▶ _What is asked_: Format the lines of the material below, from the line containing "Développement Durable et" up to and including the line containing "MyWebdesign (247, 460)", as a Markdown table with the columns "No." and "Entry". Number the rows in order, put each line in its own row, and omit any blank lines.

▶ _Records provided_:

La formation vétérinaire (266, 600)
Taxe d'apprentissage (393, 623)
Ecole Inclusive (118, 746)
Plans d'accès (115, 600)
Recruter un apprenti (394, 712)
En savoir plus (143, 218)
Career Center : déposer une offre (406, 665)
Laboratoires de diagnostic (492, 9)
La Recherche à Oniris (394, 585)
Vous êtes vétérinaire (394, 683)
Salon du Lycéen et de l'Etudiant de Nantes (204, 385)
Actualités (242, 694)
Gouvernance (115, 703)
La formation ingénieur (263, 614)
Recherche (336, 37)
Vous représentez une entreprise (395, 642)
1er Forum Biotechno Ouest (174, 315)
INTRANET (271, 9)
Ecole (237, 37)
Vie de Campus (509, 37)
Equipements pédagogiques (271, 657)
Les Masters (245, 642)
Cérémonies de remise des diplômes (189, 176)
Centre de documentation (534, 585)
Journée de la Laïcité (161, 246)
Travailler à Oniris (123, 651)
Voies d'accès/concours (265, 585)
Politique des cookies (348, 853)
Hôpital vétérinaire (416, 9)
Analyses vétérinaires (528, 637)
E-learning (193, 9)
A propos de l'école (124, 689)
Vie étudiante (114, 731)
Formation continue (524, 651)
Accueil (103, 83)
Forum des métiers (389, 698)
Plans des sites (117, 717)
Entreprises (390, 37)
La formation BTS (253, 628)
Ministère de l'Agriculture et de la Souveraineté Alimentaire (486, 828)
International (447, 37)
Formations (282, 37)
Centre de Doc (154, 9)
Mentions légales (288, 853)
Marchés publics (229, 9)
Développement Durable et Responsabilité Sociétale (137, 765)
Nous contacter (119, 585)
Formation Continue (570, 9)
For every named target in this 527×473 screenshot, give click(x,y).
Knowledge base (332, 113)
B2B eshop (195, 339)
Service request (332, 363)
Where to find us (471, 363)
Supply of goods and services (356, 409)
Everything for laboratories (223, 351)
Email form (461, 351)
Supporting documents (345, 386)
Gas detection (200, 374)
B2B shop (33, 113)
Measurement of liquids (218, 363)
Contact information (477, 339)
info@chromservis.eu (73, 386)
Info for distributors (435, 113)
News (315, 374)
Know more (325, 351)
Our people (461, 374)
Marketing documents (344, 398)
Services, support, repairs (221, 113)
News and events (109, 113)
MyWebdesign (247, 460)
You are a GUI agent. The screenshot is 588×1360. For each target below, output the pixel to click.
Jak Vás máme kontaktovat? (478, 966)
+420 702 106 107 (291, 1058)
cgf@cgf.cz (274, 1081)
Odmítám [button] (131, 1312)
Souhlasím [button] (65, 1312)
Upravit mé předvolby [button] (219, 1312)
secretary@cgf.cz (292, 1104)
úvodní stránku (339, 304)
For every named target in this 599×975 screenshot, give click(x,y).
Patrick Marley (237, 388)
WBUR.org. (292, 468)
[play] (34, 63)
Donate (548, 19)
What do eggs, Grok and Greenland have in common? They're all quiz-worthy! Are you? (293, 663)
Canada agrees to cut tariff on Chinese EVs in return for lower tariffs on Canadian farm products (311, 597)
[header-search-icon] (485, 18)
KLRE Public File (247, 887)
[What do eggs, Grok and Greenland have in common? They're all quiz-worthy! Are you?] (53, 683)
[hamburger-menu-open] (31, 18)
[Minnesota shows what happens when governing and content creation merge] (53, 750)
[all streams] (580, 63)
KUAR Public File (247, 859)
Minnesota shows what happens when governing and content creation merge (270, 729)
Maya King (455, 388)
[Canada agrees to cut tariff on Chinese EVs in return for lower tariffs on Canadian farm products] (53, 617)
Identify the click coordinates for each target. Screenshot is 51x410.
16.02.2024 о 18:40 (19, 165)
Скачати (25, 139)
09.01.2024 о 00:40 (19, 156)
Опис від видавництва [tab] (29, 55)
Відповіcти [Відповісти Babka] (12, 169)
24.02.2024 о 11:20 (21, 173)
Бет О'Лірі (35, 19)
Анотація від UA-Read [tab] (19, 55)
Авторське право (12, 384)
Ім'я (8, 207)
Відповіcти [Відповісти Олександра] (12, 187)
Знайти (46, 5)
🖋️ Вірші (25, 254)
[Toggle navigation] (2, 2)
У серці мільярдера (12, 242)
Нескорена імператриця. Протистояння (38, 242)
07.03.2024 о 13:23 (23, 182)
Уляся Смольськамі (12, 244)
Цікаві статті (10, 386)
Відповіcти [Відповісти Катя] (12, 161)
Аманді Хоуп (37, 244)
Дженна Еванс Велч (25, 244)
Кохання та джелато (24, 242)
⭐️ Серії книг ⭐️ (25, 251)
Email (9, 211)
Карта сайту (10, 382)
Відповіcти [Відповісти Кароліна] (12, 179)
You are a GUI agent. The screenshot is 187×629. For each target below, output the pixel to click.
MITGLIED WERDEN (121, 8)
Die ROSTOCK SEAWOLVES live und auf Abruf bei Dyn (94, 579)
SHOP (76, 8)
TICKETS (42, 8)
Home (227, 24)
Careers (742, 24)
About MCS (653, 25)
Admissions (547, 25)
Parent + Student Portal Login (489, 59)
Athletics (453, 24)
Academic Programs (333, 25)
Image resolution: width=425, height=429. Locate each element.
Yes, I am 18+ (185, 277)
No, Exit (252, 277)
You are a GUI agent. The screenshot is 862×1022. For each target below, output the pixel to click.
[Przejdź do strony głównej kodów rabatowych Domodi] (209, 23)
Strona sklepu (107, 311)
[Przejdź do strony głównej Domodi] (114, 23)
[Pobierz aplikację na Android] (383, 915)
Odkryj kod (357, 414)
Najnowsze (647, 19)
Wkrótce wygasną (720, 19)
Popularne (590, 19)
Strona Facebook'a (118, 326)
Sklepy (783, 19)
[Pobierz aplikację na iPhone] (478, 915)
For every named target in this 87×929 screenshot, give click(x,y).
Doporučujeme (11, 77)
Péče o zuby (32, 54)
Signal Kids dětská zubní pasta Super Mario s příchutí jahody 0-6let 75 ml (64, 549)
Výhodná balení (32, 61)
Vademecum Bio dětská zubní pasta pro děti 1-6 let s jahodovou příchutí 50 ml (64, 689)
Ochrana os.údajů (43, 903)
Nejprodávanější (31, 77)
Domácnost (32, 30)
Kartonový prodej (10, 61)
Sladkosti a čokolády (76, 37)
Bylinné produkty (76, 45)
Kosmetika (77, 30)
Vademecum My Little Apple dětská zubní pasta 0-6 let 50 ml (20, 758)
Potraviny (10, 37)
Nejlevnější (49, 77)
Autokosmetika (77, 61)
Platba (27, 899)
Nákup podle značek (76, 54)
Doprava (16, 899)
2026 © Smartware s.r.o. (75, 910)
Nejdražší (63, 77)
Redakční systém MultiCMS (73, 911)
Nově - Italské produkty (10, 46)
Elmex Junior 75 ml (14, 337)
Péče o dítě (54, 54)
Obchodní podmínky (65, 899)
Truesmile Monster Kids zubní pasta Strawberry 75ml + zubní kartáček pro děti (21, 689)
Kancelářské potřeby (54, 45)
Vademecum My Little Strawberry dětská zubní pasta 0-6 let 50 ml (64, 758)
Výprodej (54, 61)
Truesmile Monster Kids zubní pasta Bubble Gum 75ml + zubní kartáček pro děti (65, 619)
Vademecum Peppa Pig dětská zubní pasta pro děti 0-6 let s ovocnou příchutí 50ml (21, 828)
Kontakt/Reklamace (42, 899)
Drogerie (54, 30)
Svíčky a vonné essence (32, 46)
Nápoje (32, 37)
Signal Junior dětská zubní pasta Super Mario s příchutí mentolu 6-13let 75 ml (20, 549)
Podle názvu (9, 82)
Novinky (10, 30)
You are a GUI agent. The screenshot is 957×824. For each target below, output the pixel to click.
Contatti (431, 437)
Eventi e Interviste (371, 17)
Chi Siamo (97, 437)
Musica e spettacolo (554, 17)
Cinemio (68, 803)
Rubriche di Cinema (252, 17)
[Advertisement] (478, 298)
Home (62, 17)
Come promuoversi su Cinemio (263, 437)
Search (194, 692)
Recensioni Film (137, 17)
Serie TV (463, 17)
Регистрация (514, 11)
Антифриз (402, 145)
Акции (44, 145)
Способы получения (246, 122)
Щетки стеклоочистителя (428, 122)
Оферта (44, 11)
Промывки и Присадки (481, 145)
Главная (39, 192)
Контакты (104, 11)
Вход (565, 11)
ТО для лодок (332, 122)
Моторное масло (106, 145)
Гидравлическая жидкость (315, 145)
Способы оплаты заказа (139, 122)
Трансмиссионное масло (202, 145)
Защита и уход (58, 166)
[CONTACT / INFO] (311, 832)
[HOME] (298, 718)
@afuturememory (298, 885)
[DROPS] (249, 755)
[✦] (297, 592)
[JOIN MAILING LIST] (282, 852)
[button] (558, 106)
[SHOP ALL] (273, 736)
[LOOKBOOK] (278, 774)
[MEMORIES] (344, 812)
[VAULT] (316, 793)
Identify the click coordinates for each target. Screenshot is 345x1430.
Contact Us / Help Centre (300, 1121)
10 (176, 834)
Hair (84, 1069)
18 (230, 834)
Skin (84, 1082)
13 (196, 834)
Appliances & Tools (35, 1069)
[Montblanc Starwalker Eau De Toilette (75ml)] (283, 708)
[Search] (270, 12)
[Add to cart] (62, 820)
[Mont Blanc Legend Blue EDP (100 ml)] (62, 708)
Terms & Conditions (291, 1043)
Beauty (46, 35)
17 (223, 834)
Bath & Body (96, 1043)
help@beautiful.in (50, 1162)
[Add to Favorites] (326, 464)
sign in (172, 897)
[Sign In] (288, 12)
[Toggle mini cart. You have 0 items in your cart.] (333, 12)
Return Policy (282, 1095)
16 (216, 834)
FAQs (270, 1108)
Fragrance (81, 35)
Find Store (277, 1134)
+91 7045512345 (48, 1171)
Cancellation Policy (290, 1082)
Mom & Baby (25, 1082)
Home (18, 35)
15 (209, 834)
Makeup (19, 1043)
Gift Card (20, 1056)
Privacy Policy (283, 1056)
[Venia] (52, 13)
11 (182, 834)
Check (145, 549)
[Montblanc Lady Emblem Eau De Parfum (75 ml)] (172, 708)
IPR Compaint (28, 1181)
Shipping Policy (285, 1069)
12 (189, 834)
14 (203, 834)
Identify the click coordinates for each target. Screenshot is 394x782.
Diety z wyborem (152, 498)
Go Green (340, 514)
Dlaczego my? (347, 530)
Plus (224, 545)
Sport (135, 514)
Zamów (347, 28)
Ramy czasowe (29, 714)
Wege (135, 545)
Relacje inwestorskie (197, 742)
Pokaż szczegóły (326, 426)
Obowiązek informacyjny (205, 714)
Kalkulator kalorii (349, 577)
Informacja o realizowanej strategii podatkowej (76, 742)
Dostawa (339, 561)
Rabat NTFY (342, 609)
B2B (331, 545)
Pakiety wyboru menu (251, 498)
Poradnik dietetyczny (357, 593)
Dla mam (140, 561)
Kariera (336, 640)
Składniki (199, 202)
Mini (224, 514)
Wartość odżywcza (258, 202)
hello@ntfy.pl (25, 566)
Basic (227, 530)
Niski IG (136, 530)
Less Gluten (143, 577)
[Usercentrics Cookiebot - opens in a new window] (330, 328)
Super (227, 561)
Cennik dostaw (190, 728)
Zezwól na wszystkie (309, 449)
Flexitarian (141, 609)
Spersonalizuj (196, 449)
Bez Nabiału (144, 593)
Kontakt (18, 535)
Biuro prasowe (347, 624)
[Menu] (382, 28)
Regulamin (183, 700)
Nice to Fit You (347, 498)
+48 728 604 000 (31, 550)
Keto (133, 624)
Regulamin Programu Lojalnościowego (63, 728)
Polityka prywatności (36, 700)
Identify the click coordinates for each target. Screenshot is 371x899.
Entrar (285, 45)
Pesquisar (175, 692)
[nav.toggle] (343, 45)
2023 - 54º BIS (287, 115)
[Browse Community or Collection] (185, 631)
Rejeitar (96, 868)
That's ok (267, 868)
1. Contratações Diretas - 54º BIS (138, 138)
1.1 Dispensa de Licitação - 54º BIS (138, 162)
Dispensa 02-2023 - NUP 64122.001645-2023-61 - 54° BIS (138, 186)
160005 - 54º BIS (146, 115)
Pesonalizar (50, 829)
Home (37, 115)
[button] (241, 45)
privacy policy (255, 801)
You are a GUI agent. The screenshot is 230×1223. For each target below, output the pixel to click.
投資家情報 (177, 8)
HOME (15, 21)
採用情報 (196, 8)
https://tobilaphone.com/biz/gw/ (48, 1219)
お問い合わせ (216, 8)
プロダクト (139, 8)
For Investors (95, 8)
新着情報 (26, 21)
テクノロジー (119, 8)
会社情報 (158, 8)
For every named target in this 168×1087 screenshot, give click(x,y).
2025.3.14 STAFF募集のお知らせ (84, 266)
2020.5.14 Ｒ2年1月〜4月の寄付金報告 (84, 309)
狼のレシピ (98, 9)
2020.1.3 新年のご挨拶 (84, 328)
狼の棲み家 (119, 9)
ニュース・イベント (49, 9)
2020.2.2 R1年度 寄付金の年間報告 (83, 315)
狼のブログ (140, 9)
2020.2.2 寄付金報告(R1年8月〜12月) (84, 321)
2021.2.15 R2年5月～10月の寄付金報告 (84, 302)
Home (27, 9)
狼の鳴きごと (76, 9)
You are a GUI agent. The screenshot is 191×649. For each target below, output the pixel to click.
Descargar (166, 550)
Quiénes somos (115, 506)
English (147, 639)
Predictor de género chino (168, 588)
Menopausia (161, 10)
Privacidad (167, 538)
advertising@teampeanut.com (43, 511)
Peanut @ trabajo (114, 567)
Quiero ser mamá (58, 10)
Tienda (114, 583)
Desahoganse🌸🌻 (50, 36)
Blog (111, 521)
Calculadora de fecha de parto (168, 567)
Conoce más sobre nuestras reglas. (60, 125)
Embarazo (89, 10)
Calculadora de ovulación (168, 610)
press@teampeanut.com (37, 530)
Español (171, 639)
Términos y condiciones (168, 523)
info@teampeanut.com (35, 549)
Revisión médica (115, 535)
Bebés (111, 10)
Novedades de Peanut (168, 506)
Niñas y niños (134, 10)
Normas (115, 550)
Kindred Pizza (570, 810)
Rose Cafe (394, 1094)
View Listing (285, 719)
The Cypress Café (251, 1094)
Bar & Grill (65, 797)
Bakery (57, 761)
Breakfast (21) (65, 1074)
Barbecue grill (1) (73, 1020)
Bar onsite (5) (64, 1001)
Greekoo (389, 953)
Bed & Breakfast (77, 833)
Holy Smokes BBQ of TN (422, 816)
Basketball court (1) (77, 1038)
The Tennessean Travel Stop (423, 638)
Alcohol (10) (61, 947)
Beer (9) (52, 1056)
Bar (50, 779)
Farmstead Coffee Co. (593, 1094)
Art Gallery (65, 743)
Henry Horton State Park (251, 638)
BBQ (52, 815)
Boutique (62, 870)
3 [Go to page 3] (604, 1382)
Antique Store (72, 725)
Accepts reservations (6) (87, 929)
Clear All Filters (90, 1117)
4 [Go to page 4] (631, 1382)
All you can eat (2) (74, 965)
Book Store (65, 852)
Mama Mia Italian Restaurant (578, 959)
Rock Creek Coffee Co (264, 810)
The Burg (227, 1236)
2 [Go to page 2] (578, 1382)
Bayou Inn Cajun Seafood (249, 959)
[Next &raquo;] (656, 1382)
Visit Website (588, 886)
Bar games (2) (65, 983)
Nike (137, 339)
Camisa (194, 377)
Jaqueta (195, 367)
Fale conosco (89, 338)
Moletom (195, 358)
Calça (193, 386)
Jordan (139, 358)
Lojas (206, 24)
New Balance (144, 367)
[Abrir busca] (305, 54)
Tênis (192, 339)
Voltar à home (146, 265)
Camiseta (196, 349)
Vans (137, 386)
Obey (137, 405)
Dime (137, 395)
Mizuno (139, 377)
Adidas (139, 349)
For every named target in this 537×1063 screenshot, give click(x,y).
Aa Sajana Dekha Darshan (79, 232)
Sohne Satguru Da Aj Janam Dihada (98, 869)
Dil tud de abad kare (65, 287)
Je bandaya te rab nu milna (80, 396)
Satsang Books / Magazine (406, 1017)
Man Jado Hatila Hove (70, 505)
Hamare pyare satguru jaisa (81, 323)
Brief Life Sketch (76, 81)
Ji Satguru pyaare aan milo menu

▶ _Reply_:
| No. | Entry |
|---|---|
| 1 | Développement Durable et Responsabilité Sociétale (137, 765) |
| 2 | Nous contacter (119, 585) |
| 3 | Formation Continue (570, 9) |
| 4 | For every named target in this 527×473 screenshot, give click(x,y). |
| 5 | Knowledge base (332, 113) |
| 6 | B2B eshop (195, 339) |
| 7 | Service request (332, 363) |
| 8 | Where to find us (471, 363) |
| 9 | Supply of goods and services (356, 409) |
| 10 | Everything for laboratories (223, 351) |
| 11 | Email form (461, 351) |
| 12 | Supporting documents (345, 386) |
| 13 | Gas detection (200, 374) |
| 14 | B2B shop (33, 113) |
| 15 | Measurement of liquids (218, 363) |
| 16 | Contact information (477, 339) |
| 17 | info@chromservis.eu (73, 386) |
| 18 | Info for distributors (435, 113) |
| 19 | News (315, 374) |
| 20 | Know more (325, 351) |
| 21 | Our people (461, 374) |
| 22 | Marketing documents (344, 398) |
| 23 | Services, support, repairs (221, 113) |
| 24 | News and events (109, 113) |
| 25 | MyWebdesign (247, 460) |